Come sempre, la domanda iniziale riguarda proprio…gli inizi! Come ti sei avvicinata al mondo del canto?

Ho sempre amato la musica. All’età di 8 anni ho iniziato lo studio del violino, che ho proseguito per due anni. Successivamente ho iniziato lo studio del canto all’età di 13 anni per gioco, sotto suggerimento di una mia amica, nella scuola di musica della mia città, Termini Imerese. Facevo canto pop. Man mano che studiavo la tecnica ed esploravo le possibilità della voce umana, ho cominciato a sentire l’esigenza di “andare oltre” e così il mio maestro di allora mi ha avvicinata all’universo dell’opera, di cui io non sapevo assolutamente nulla. Nessuno nella mia famiglia è musicista, ho visto la mia prima opera al Teatro Massimo di Palermo all’età di 17 anni, perciò il canto lirico non era proprio nei miei piani! Una volta che sono stata introdotta all’ascolto e allo studio di questa disciplina meravigliosa me ne sono innamorata!

 

Hai conseguito il diploma di II livello pochissimi anni fa, nel 2021: com’è stato il tuo ingresso nel mondo lavorativo?

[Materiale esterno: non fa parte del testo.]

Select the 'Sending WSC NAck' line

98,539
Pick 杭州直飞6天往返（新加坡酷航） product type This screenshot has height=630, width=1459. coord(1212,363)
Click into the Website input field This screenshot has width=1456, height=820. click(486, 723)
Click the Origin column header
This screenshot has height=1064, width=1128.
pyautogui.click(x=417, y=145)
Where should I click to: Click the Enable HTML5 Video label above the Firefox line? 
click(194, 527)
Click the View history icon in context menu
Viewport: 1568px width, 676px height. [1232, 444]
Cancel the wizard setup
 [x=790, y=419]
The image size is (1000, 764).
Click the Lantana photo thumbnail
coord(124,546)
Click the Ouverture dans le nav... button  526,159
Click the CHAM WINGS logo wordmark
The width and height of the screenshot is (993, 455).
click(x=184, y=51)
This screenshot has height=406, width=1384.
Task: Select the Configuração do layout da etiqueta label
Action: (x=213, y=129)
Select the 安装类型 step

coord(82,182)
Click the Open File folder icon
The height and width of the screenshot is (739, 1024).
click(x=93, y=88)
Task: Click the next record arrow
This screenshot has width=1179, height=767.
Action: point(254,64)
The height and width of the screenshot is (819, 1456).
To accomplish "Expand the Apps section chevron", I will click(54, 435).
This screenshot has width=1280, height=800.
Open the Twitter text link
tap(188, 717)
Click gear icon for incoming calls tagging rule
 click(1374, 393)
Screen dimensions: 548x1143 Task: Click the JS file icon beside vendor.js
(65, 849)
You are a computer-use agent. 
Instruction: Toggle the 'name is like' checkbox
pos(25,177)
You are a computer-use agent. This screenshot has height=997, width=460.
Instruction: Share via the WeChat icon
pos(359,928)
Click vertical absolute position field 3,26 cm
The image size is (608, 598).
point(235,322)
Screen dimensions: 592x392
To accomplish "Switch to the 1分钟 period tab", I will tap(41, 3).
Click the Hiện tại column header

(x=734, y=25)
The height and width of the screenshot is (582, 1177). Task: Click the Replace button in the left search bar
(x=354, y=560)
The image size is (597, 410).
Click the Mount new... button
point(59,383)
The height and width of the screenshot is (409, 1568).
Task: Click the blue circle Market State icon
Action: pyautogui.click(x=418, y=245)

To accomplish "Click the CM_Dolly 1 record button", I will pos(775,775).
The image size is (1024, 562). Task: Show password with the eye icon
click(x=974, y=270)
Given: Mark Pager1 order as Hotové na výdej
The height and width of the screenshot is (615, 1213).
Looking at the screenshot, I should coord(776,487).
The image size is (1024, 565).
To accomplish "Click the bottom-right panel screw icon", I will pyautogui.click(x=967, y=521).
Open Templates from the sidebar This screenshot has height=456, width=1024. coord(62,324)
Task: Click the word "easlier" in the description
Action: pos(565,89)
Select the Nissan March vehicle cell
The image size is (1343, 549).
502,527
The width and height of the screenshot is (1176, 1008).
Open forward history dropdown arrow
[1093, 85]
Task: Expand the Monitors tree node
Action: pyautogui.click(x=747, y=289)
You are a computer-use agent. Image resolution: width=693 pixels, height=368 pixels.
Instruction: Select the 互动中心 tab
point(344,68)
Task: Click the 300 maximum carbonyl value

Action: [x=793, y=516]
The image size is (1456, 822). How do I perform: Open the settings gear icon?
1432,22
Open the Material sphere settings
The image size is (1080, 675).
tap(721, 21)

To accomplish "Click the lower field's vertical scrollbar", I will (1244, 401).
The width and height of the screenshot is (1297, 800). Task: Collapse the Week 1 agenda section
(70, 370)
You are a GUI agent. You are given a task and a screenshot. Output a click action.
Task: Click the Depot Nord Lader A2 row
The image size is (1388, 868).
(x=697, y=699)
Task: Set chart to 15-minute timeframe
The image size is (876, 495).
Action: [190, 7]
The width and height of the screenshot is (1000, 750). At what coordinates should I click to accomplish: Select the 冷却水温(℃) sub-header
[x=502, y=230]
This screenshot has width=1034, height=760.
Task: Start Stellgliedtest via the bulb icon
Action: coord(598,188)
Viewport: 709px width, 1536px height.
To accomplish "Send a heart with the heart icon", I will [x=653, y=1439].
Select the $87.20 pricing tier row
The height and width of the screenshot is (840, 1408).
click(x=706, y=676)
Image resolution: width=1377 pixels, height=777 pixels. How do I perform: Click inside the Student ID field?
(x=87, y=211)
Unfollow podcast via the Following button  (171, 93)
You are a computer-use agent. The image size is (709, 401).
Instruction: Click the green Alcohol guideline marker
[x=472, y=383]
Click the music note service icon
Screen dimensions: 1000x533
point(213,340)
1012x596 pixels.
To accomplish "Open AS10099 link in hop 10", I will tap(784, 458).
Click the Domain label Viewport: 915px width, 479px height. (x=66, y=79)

E’ stata dura e lo è tutt’ora. Il percorso di ogni artista è diverso e non c’è un solo modo di iniziare una carriera. Bisogna capire quali sono le strade giuste e, soprattutto all’inizio, provare più concorsi e audizioni possibili. La cosa più importante è riuscire a farsi ascoltare da persone di questo ambiente e cercare di farsi apprezzare da loro. Purtroppo non è facile, siamo tantissimi e il livello delle competizioni e delle audizioni spesso è davvero molto alto! Ma è anche uno stimolo a studiare sempre di più e fare sempre meglio, quindi va bene così. La parte difficile è non scoraggiarsi davanti ai no e continuare imperterriti il cammino finché non si apre qualche porta. Ho conseguito il diploma di secondo livello durante il periodo del Covid, cosa che ha reso ancora più difficile per me, come per tanti altri cantanti, iniziare a cantare in giro. La mia prima esperienza post laurea è stata al Coccia di Novara con il ruolo di Berenice nell’”Occasione fa il ladro” di Rossini. Dopo di che ho partecipato al Concorso Aslico grazie al quale sono stata notata e ho cantato il ruolo della Regina della notte per sei mesi nella tournée di Opera Domani. Successivamente sono arrivati altri bei debutti in bellissimi teatri come il Verdi di Trieste o il Luglio musicale Trapanese.